The committee also anticipates that an additional 5 million to 10 million doses will be available each week after that as manufacturers ramp up production.
Initial doses of Pfizer’s vaccine will be shipped to states based on population, according to NPR. States will then decide how to distribute the vaccine.
Initial doses will be given to people most at risk from the coronavirus, which is not a small number.
This adds up to 264 million at-risk people, much more than the initial available doses.
The CDC’s vaccine advisory committee recommended on Tuesday that initial doses be given to healthcare workers and long-term care facility residents.
While states will take cues from the CDC’s guidelines, they may also develop their own priority lists and vaccination plans.
“States will implement the [federal] guidelines to the best of their ability, keeping in mind what’s best for their population,” said Shen. “For example, some states are more rural than others — Alaska doesn’t look the same as New York. So how each state distributes the vaccine will look different, because each state is different.”

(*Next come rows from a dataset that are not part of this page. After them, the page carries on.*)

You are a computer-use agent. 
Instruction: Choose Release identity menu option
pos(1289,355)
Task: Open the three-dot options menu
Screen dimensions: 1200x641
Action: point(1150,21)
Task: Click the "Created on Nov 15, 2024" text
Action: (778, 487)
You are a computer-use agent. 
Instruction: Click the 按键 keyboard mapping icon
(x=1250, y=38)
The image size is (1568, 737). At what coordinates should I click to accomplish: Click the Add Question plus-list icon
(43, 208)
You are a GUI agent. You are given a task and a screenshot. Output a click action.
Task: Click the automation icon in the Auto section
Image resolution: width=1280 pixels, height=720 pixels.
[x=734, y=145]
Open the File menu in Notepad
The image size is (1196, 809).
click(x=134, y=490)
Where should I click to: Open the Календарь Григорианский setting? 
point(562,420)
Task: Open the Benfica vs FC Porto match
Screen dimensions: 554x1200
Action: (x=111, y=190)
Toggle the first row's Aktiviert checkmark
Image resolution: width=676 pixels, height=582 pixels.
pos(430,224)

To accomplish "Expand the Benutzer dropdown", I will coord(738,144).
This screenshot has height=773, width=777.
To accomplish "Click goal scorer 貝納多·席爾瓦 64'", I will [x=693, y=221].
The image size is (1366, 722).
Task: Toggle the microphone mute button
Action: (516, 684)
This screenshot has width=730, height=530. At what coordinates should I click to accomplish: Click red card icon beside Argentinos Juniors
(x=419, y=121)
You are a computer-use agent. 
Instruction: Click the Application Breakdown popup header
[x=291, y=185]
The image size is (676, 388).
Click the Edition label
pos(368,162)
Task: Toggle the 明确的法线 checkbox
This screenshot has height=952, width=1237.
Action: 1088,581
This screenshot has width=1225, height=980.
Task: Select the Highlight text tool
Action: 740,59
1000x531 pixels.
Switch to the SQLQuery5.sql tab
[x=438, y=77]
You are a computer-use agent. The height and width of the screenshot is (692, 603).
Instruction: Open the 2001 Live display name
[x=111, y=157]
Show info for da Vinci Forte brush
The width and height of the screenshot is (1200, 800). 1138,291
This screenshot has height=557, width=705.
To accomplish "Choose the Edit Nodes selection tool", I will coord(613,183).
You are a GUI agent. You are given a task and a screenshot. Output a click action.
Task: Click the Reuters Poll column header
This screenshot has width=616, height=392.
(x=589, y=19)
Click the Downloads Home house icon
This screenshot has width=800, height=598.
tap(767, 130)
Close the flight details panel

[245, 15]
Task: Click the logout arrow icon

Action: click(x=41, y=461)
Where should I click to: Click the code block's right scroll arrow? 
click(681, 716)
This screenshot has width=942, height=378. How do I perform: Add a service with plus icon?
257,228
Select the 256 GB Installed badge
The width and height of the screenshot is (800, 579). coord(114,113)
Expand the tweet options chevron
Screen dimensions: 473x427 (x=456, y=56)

Technical factors will also play a part in how states distribute the vaccines, especially storage of the vaccines.
Pfizer’s vaccine can be stored for up to 6 months in an ultracold freezer, which not every hospital has access to. It can also be stored in a special container with dry ice for up to 15 days. Once thawed, though, the vaccine needs to be used within 5 days.
Moderna’s vaccine is less temperature sensitive — it can be stored at standard refrigerator temperatures for up to 30 days.
According to initial plans, some states plan to distribute initial doses to hospitals, public health departments, or other organizations that can quickly vaccinate large numbers of people without the need for specialized freezers or other cold storage.
As more doses become available, states will work through the priority groups outlined by the CDC and their own assessment.
The CDC’s committee will meet again later to discuss the prioritization of these other groups.
However, earlier discussions by the committee suggest that police, firefighters, food and agriculture workers, and other essential workers would be next in line. This would be followed by adults over age 65 and adults with high-risk medical conditions.
UCLA public health and urban planning experts also developed a model that can be used to help states target groups most at risk.
This model goes beyond looking at just age and preexisting medical conditions to also consider barriers to accessing healthcare, characteristics of a person’s environment that affects their risk of infection, and socioeconomic challenges.
“You have to start thinking about not just standard demographics, but also the context in which things occur that could result in higher infection rates,” said Vickie Mays, PhD, a professor of health policy and management in the UCLA Fielding School of Public Health.
“In our model, we started thinking about other variables that increase the likelihood that, if the virus is present in a neighborhood, that a person would get infected,” she added.
For example, infections are more likely to spread among people who live in crowded housing or multifamily housing than those who live in large houses with good ventilation and few people living there.
Because there are so many high-risk people in the United States, those with the lowest risk — such as healthy young adults — may not be vaccinated until the “second quarter, third quarter of 2021,” Adm. Brett Giroir, MD, the White House’s coronavirus testing czar, told CNBC on Sunday.
Children may have to wait until late in 2021 or even longer, because clinical trial data is not available for this group.
Vaccine trials only include children as young as 12 years, and these trials didn’t start until October. Younger children and pregnant people have not yet been included in any trials.
Shen said that given this timeline, we will need to remain diligent about protective measures like wearing masks and physical distancing.
“While things should get better when enough people are vaccinated, we can’t let our guard down,” she said. “Especially since we still don’t know the duration of the protection offered by these vaccines.”